* [TASK PROMPT]:
From the Dante Leverock biography below, list every club that it says he signed with or signed for.

* [SELECTED TEXT]:

____________________

Dante Leverock (born 11 April 1992) is a Bermudian professional footballer who plays for Robin Hood and the Bermuda national team.

Club career
Leverock played for local side Dandy Town Hornets before joining the Bermuda Hogges in the USL Second Division in summer 2011. In August 2012, Leverock got himself a scholarship at St. Mary's University College in London, leaving Dandy Town Hornets again for English side Staines Town in the process. After picking up an injury, he moved to Leatherhead in 2013.

In winter 2014–15, Leverock trained with Baltimore Blast before joining Harrisburg City Islanders for the 2015 season.

In 2018, Leverock signed with JK Narva Trans, a professional football club in Estonia, that competes in the highest division of Estonian football. During his first month, Leverock was named by Premium Liiga Soccernet.ee as part of the best eleven players for the month of March.

In December 2018, Leverock signed for Sligo Rovers and was a member of the first team squad for the 2019 season. After on season with Rovers, it was announced that Leverock has left the club.

After one season in Ireland, Leverock signed for Polish second division side Radomiak Radom in February 2020. He left Radomiak at the end of the 2019–20 season without making any appearances for the club. In September 2020, he returned to Bermuda to sign with Robin Hood.

____________________

* [Target pointing data]:
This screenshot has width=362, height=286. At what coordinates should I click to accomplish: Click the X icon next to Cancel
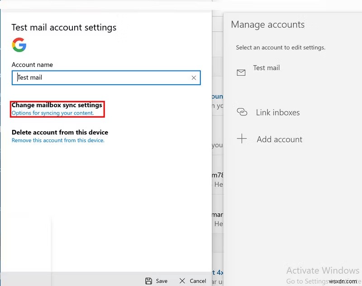(182, 281)

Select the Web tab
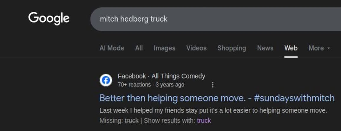[291, 48]
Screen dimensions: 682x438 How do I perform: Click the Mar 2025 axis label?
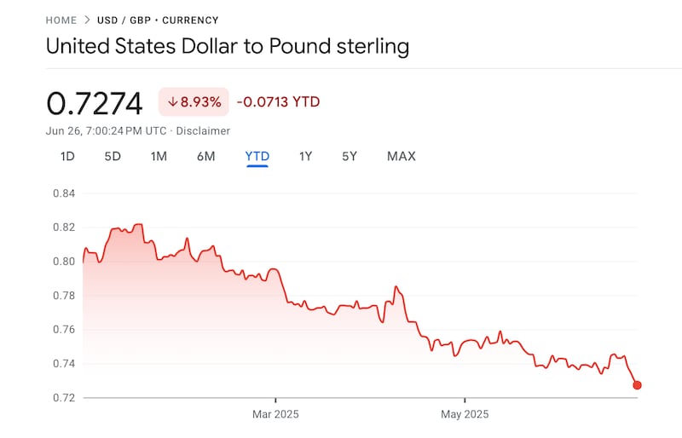pos(275,415)
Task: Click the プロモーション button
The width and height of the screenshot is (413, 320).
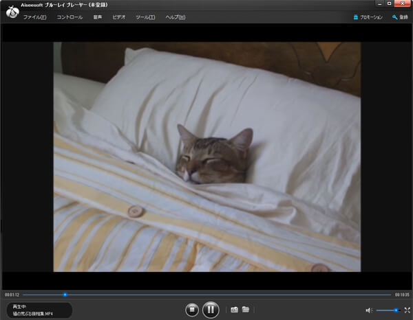Action: point(367,16)
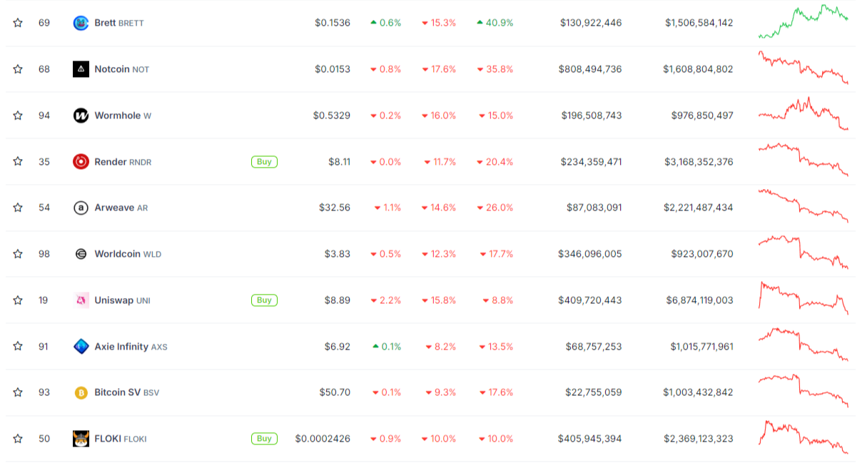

____________________

* [EXERCISE SOLUTION]:
JK Narva Trans
Sligo Rovers
Radomiak Radom
Robin Hood